Arte de Eduardo Nasi
Não quero que a mulher seja equilibrada, constante, que perca suas esquisitices e rompantes, justamente o charme do gênero.
Mulher que não é estranha não é normal.
Fico lisonjeado, por exemplo, quando a mulher fica emburrada comigo.
Sou seguidor do feitiço da birra. É um transbordamento de sensualidade: a boca subitamente incha. Toda mulher emburrada é Angelina Jolie.
Os olhos se concentram, quase vesgos, absurdamente oblíquos, a ponto de faiscar. Não há olhar mais fatal do que aquele que vem do descontentamento. Ela deseja matá-lo. E sexo é a vontade de matar o outro – graças ao orgasmo perde-se a força antes de consumar o homicídio.
Mulher embirrada é insuportavelmente linda: uma grevista erótica, um líder sindical por melhores condições do amor.
Deveria se orgulhar como eu. Ela luta pela relação, guerreia pelo seu romance, arma passeata em nome de seus princípios.
A pele brilhará pela raiva, a cintura endurecerá de cólera: iluminada imediatamente pelo desaforo.
Horrível mesmo quando está distraída, desatenta, indiferente, não assim, há uma beleza sublime na respiração ofegante. Devota toda a sua atenção para desafiá-lo, para lhe provocar, para chamar atenção.
Tem a exclusividade dela uma vez na vida.
A birra é monopólio. Quando que terá essa disponibilidade novamente? Aproveite.
Ela é uma modelo-vivo, posando durante um dia inteiro para que aprenda a retratar suas sutilezas. O silêncio barulhento, a ironia atrevida, a contenção dos gestos: tudo é seu, para você.
É um espetáculo vê-la derrubar objetos, não falar nada, passar a toda hora com ares de ofendida, sair sem se despedir, bater forte a porta da casa, queimar pneu na saída da garagem e voltar em seguida porque esqueceu o celular.
É uma maravilha acompanhar a sua teimosia inteligente, não ser atendido ou ser vitima de um telefonema desligado na cara.

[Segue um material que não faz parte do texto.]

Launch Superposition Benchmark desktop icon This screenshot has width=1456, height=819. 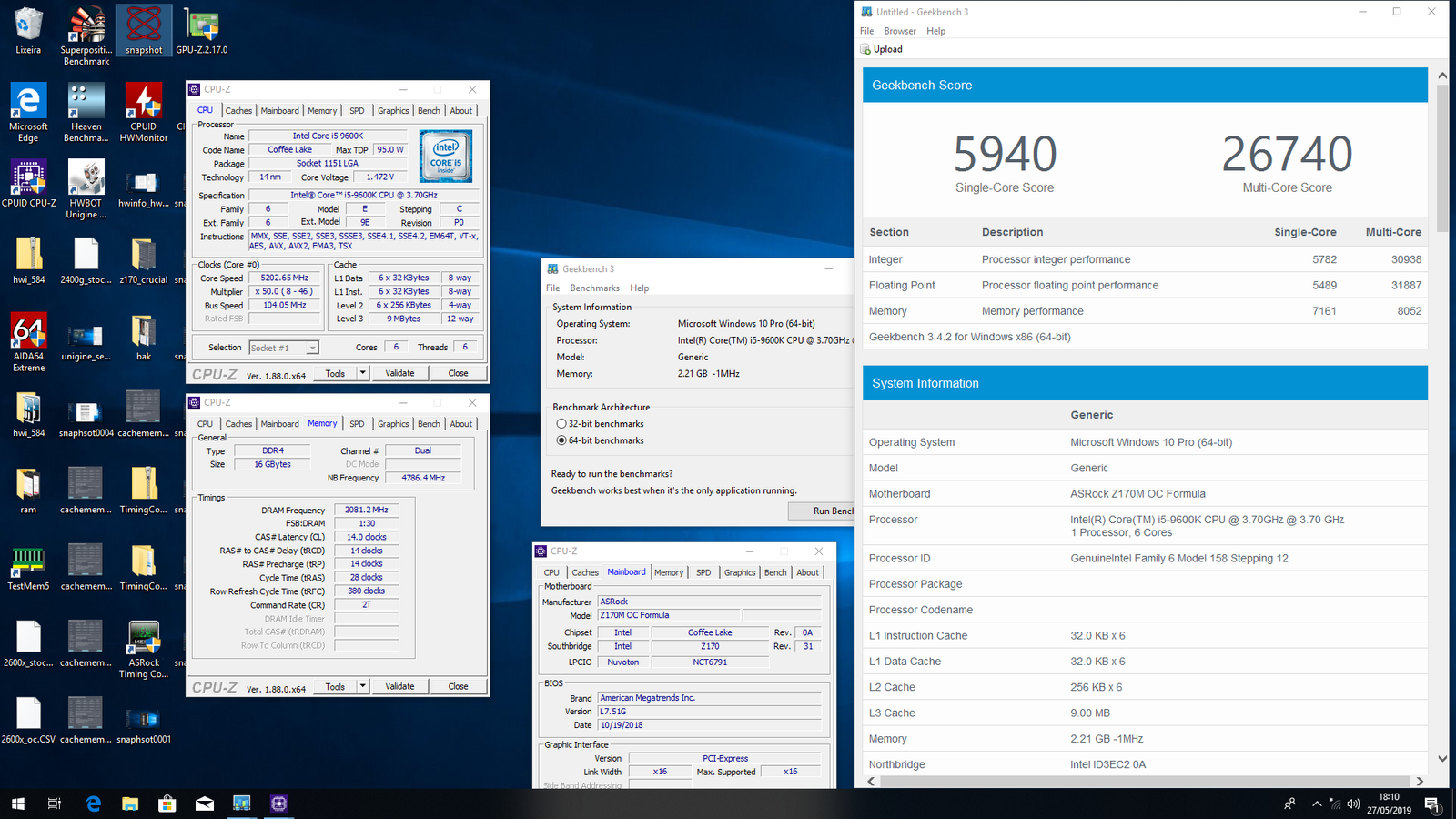[86, 27]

É uma tensão saborosa, porém com a certeza do final feliz. É apenas descobrir o momento certo para pedir desculpa e desfazer o mal-estar. Mas é um crime pedir desculpa rápido e extraviar a emoção da cena.
Mulher emburrada é uma carta de amor, envelopada para abrir aos poucos, com jeito, sem rasgar.
O beiço é excesso de paixão. O beiço feminino não é chatice, é uma oportunidade.